--- Records provided Enclosed Below ---
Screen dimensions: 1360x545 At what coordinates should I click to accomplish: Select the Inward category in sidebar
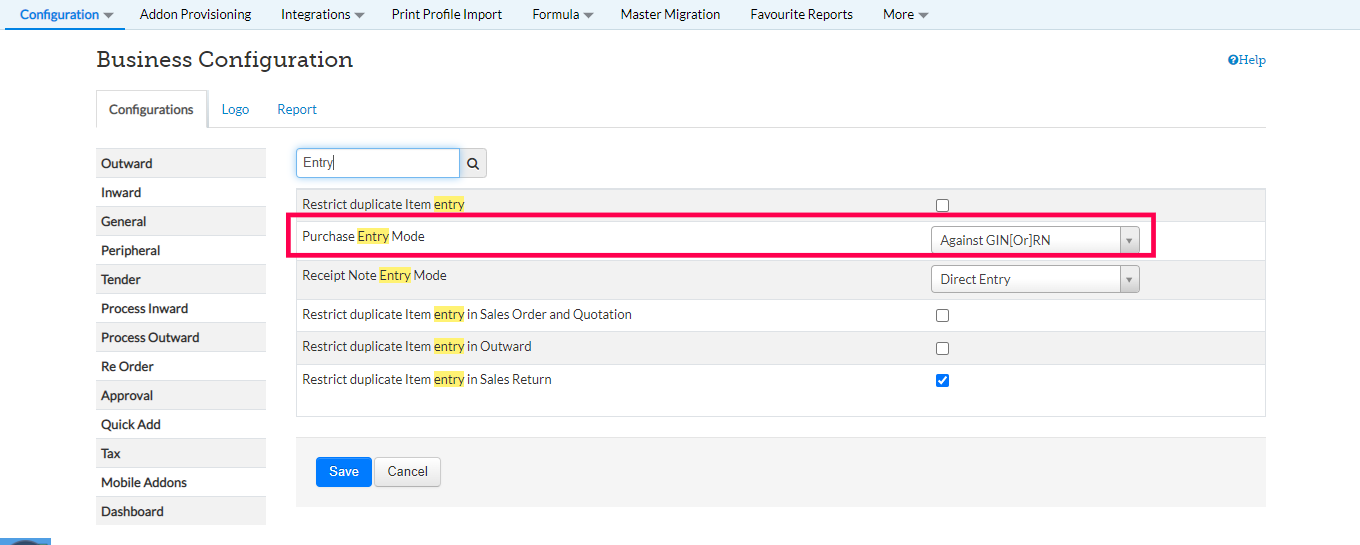(x=121, y=192)
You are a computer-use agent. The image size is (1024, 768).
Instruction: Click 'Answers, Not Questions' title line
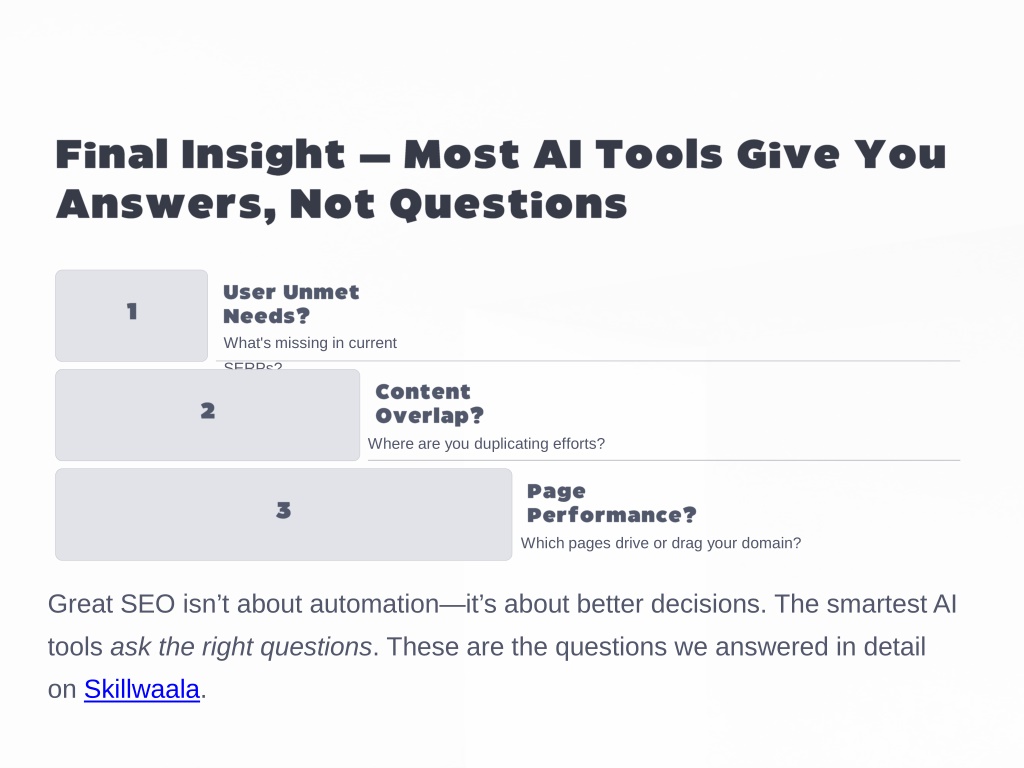pyautogui.click(x=342, y=204)
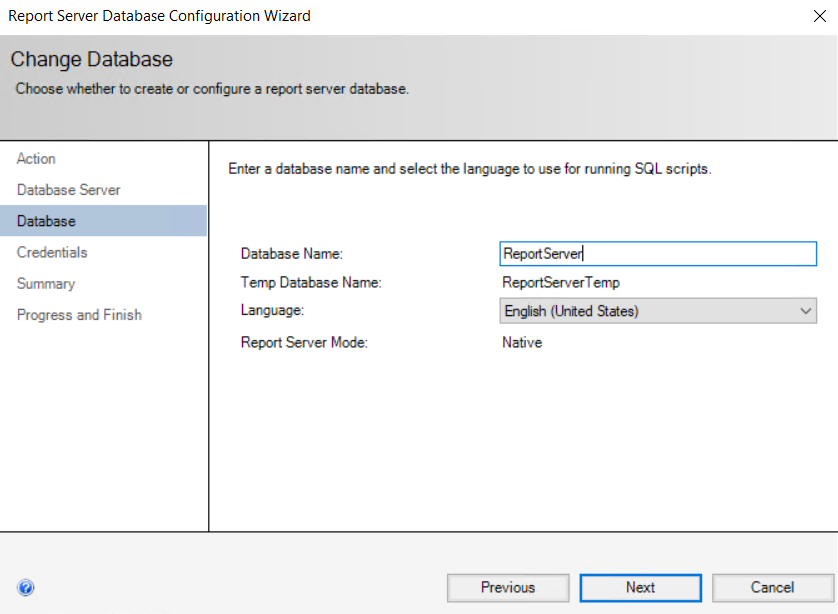The width and height of the screenshot is (838, 614).
Task: Select the Action step in sidebar
Action: 37,159
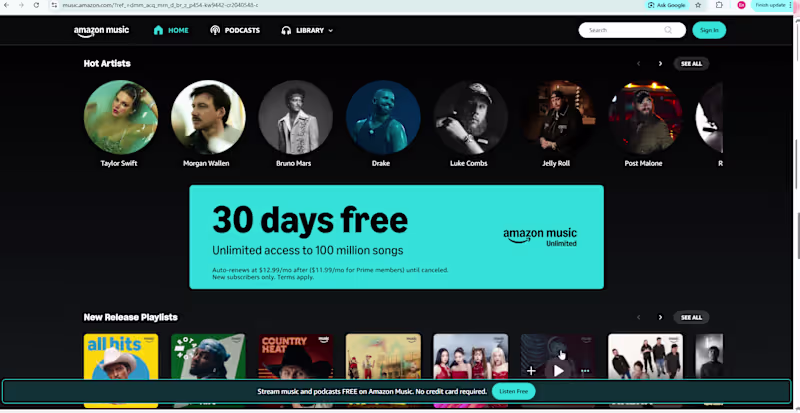Viewport: 800px width, 413px height.
Task: Click the Amazon Music logo
Action: (101, 31)
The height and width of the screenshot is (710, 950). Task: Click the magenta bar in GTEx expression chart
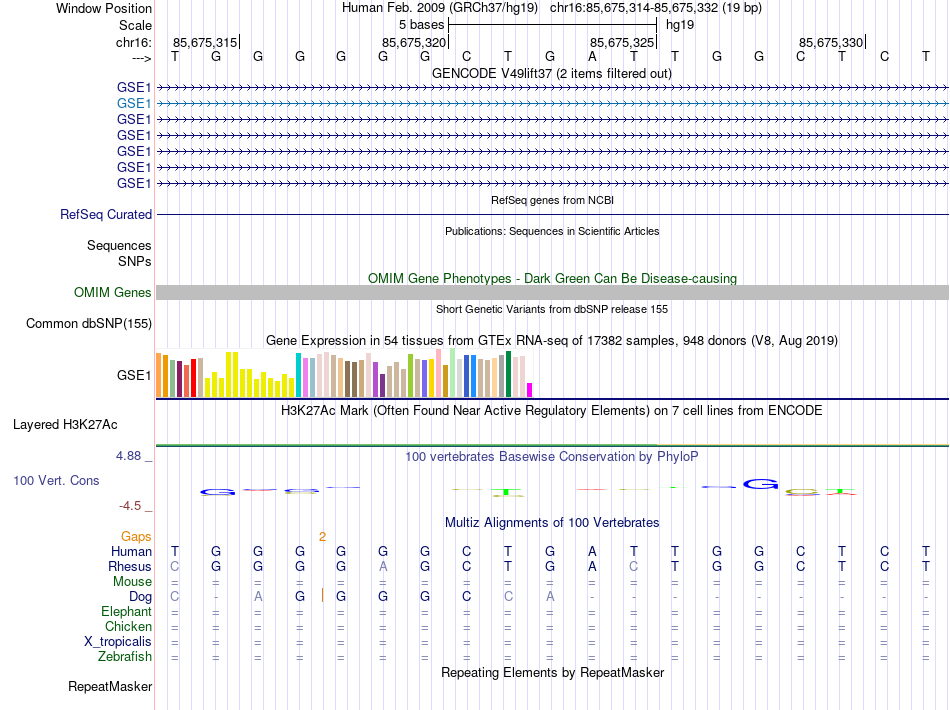point(530,390)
--- End of Enclosed Records provided ---
Using the records above, output an exact copy without any pictures.

Reply:
Screen dimensions: 1360x545 At what coordinates should I click to accomplish: Select the Inward category in sidebar
(x=121, y=192)
You are a computer-use agent. The image size is (1024, 768).
Instruction: Click 'Answers, Not Questions' title line
pyautogui.click(x=342, y=204)
The width and height of the screenshot is (838, 614).
Task: Select the Action step in sidebar
Action: 37,159
Viewport: 800px width, 413px height.
Task: Click the Amazon Music logo
Action: (101, 31)
The height and width of the screenshot is (710, 950). Task: Click the magenta bar in GTEx expression chart
point(530,390)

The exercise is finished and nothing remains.